Goal of the exercise -> Write out each line of the material below exactly as given.

Material shown ->
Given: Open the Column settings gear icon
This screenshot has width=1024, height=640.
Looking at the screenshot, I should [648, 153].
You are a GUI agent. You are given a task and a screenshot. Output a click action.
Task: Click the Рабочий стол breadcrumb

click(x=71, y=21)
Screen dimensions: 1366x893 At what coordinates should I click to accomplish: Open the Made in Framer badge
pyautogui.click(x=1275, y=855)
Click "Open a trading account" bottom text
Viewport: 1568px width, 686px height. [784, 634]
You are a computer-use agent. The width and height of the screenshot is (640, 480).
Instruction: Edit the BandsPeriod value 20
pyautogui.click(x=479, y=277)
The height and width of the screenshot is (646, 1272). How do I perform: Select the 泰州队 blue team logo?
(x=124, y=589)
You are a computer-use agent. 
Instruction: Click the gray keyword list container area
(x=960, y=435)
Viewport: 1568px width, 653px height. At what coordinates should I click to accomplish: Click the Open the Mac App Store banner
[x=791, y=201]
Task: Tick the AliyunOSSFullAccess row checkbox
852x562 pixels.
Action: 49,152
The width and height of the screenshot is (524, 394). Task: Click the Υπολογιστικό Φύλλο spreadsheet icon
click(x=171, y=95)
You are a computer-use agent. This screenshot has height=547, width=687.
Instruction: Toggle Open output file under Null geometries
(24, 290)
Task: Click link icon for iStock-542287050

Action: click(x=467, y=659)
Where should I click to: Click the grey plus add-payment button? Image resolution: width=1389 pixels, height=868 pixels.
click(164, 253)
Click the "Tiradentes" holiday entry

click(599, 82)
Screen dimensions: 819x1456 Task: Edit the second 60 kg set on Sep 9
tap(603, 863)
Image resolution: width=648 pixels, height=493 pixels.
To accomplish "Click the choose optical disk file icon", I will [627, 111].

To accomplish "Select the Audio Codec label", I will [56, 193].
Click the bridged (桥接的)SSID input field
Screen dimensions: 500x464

Response to this task ->
Given: Open the Column settings gear icon
This screenshot has width=1024, height=640.
Looking at the screenshot, I should [648, 153].
You are a GUI agent. You are given a task and a screenshot. Output a click action.
Task: Click the Рабочий стол breadcrumb

click(x=71, y=21)
Screen dimensions: 1366x893 At what coordinates should I click to accomplish: Open the Made in Framer badge
pyautogui.click(x=1275, y=855)
Click "Open a trading account" bottom text
Viewport: 1568px width, 686px height. [784, 634]
You are a computer-use agent. The width and height of the screenshot is (640, 480).
Instruction: Edit the BandsPeriod value 20
pyautogui.click(x=479, y=277)
The height and width of the screenshot is (646, 1272). How do I perform: Select the 泰州队 blue team logo?
(x=124, y=589)
You are a computer-use agent. 
Instruction: Click the gray keyword list container area
(x=960, y=435)
Viewport: 1568px width, 653px height. At what coordinates should I click to accomplish: Click the Open the Mac App Store banner
[x=791, y=201]
Task: Tick the AliyunOSSFullAccess row checkbox
852x562 pixels.
Action: 49,152
The width and height of the screenshot is (524, 394). Task: Click the Υπολογιστικό Φύλλο spreadsheet icon
click(x=171, y=95)
You are a computer-use agent. This screenshot has height=547, width=687.
Instruction: Toggle Open output file under Null geometries
(24, 290)
Task: Click link icon for iStock-542287050

Action: click(x=467, y=659)
Where should I click to: Click the grey plus add-payment button? Image resolution: width=1389 pixels, height=868 pixels.
click(164, 253)
Click the "Tiradentes" holiday entry

click(599, 82)
Screen dimensions: 819x1456 Task: Edit the second 60 kg set on Sep 9
tap(603, 863)
Image resolution: width=648 pixels, height=493 pixels.
To accomplish "Click the choose optical disk file icon", I will [627, 111].

To accomplish "Select the Audio Codec label", I will [56, 193].
Click the bridged (桥接的)SSID input field
Screen dimensions: 500x464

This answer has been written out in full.